**Activity**
List all lines of the data that include the string "Radical".

** Recorded information follows **

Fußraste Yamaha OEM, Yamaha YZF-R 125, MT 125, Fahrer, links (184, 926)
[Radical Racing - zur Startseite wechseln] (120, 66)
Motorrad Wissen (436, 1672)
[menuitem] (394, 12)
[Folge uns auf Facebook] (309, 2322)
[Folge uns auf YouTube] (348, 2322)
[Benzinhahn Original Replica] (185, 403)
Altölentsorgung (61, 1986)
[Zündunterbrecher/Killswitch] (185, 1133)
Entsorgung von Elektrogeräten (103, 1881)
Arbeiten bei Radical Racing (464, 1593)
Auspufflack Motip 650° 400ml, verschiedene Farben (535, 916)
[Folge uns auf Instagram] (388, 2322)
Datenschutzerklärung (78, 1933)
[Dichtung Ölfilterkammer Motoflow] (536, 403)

** End of Recorded information **

**Task response**
[Radical Racing - zur Startseite wechseln] (120, 66)
Arbeiten bei Radical Racing (464, 1593)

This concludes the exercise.